Eminent Domain For Pipeline Profits
Air Date: Week of September 9, 2016
Mick Luber, an Eastern Ohio farmer, has had to contend with multiple natural gas companies such as Marathon and Kinder Morgan that want to route their pipelines through his farm. (Photo: courtesy of Julie Grant)
Fracking companies in the Pennsylvania region want to expand their network of pipelines for the export of liquid byproducts of natural gas such as ethane and butane, used to make plastics. Allegheny Front reporter Julie Grant investigates the legality of the industry’s claim to private land under eminent domain, given claims that these byproducts serve profits much more than public good.
Transcript
CURWOOD: It’s Living on Earth, and I’m Steve Curwood. It's Living on Earth, I'm Steve Curwood. Fossil fuel pipeline projects continue to attract controversy, especially when companies persuade governments to invoke the power of eminent domain to take people’s land. Companies argue that natural gas access is a public good, but when the proposed pipes would carry by products of fracking such as propane, butane, or ethane - some landowners are fighting back, saying these products are not in the public interest. Julie Grant of the Allegheny Front has the story.

------------------------------------------------

WHAT YOU WILL DO:
1. Condense the paragraph of the eminent domain piece that begins "Fracking companies in the Pennsylvania region" into a shorter version that keeps its main facts.
2. Quote the eminent domain piece word for word, from "Eminent Domain For" to "than public good.".

DATA SHOWN:
------------------------------------------------

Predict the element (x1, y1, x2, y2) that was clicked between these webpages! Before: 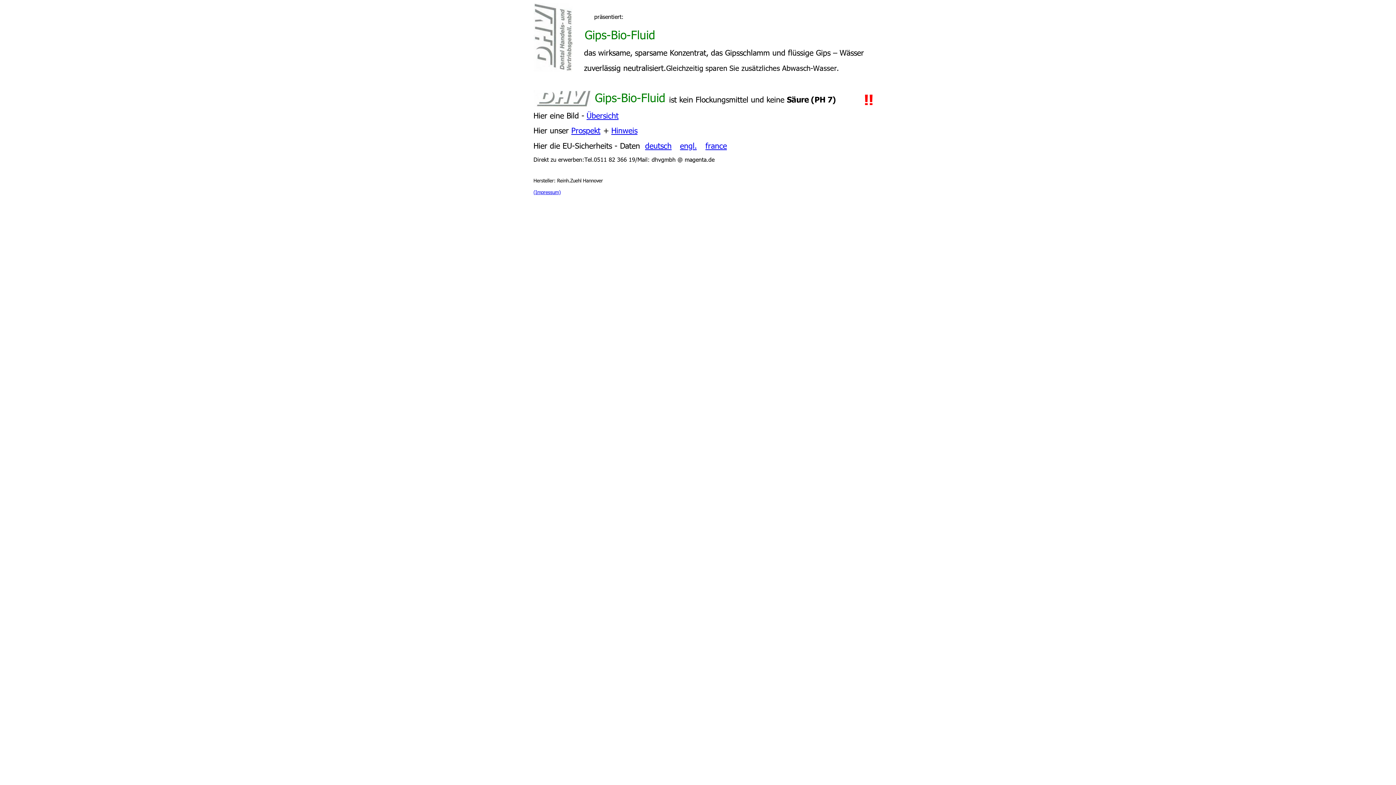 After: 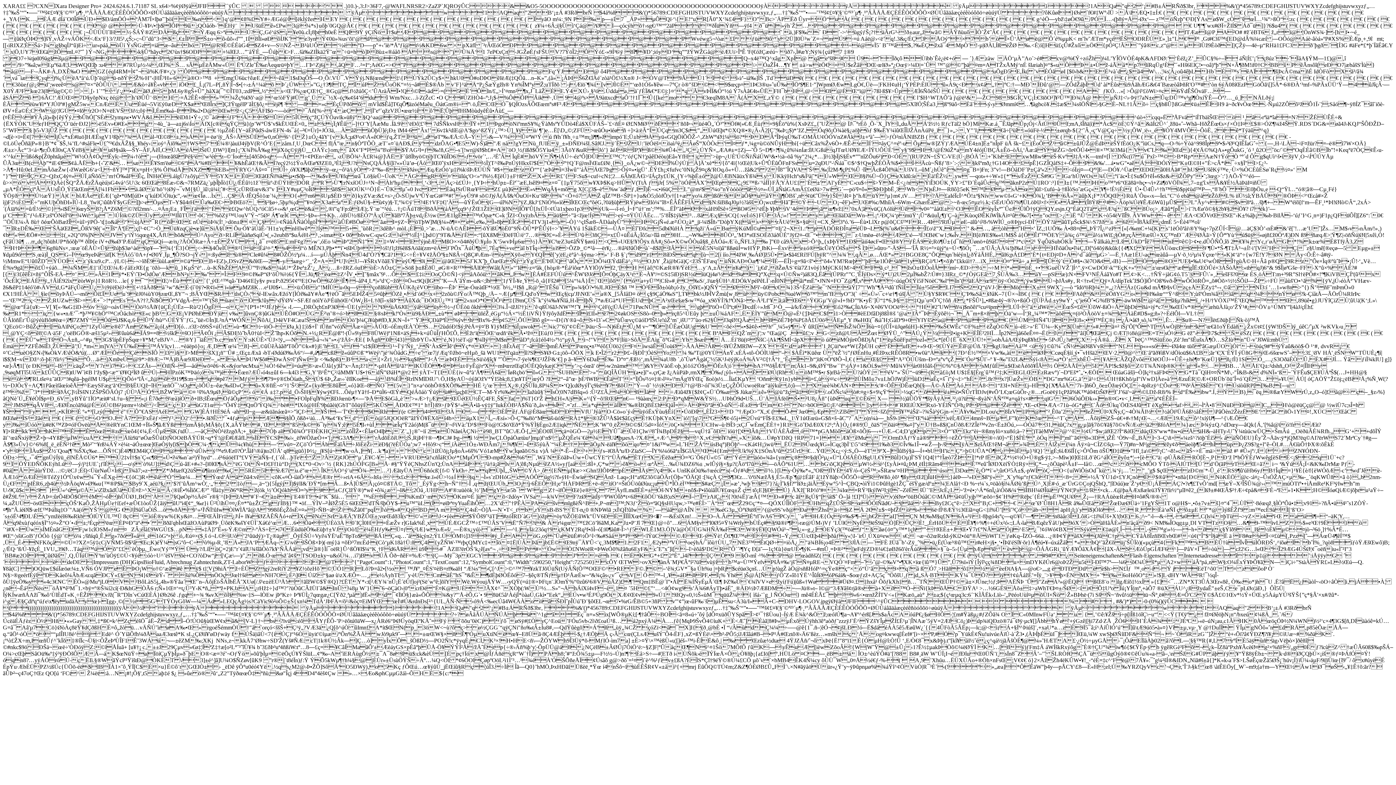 Action: label: (Impressum) bbox: (533, 189, 560, 195)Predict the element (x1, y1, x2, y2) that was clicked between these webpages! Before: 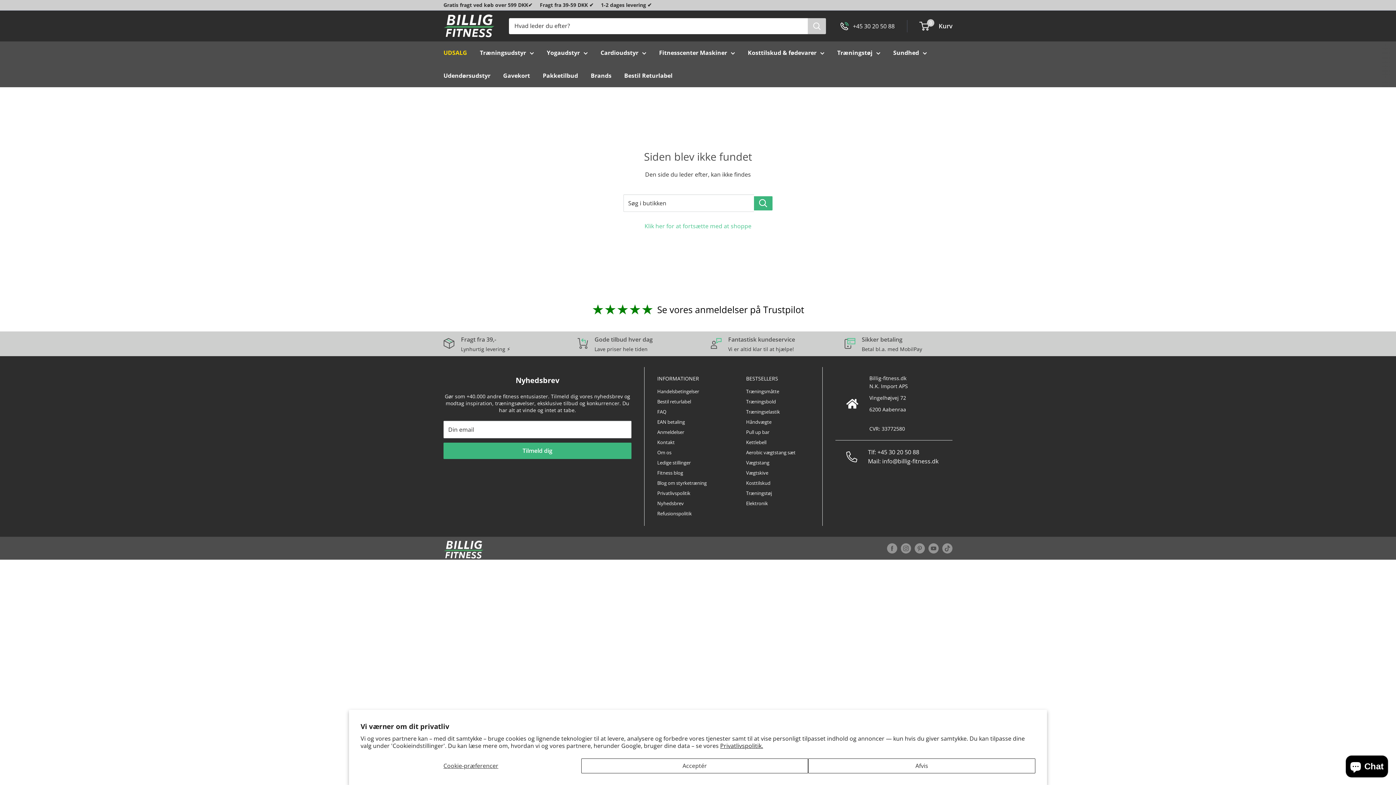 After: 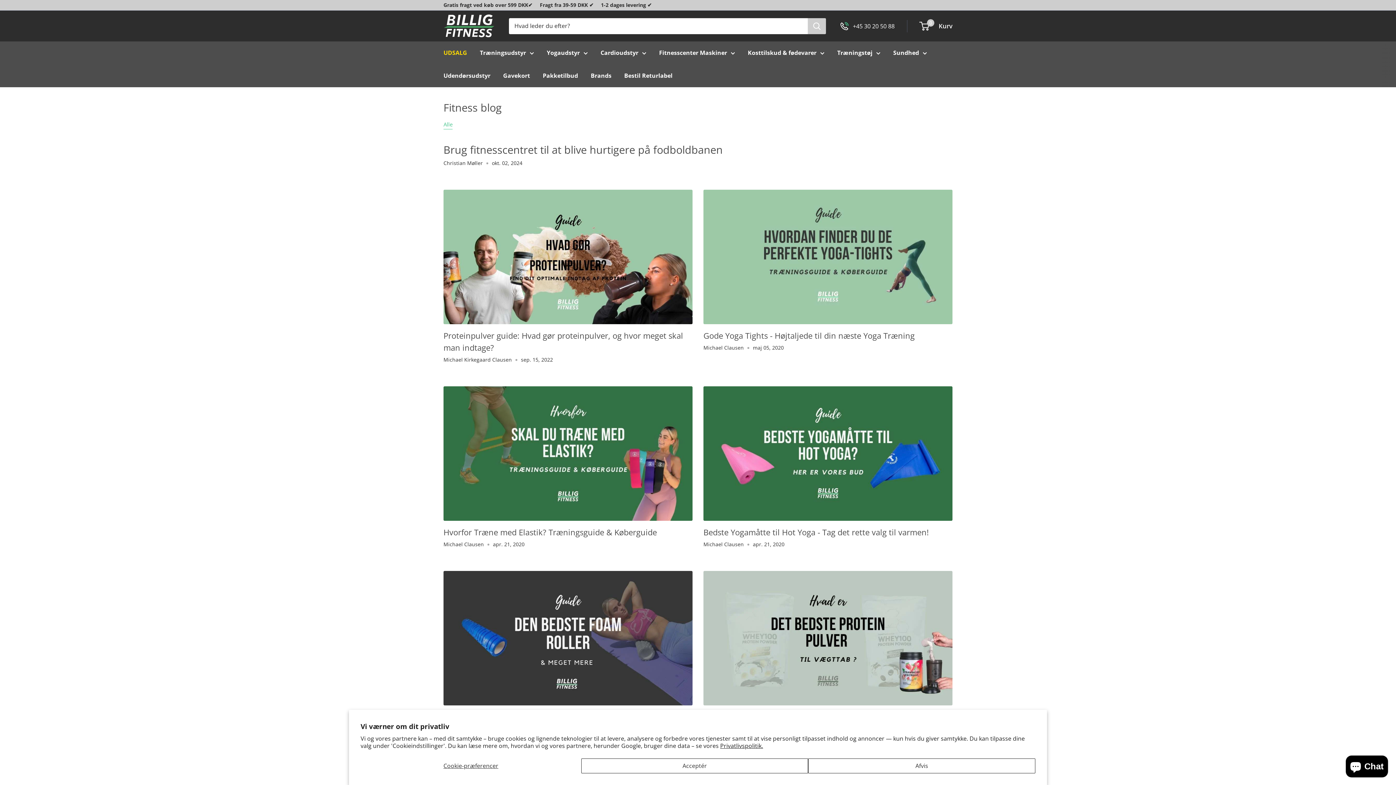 Action: bbox: (657, 467, 720, 478) label: Fitness blog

------------------------------------------------

COMPLETED EXERCISE:
1. Pennsylvania-region fracking companies want more pipelines to export natural gas byproducts such as ethane and butane, which are used to make plastics. Allegheny Front reporter Julie Grant examines whether the industry can legally claim private land through eminent domain when these byproducts may serve profits far more than the public good.

2.
Eminent Domain For Pipeline Profits
Air Date: Week of September 9, 2016
Mick Luber, an Eastern Ohio farmer, has had to contend with multiple natural gas companies such as Marathon and Kinder Morgan that want to route their pipelines through his farm. (Photo: courtesy of Julie Grant)
Fracking companies in the Pennsylvania region want to expand their network of pipelines for the export of liquid byproducts of natural gas such as ethane and butane, used to make plastics. Allegheny Front reporter Julie Grant investigates the legality of the industry’s claim to private land under eminent domain, given claims that these byproducts serve profits much more than public good.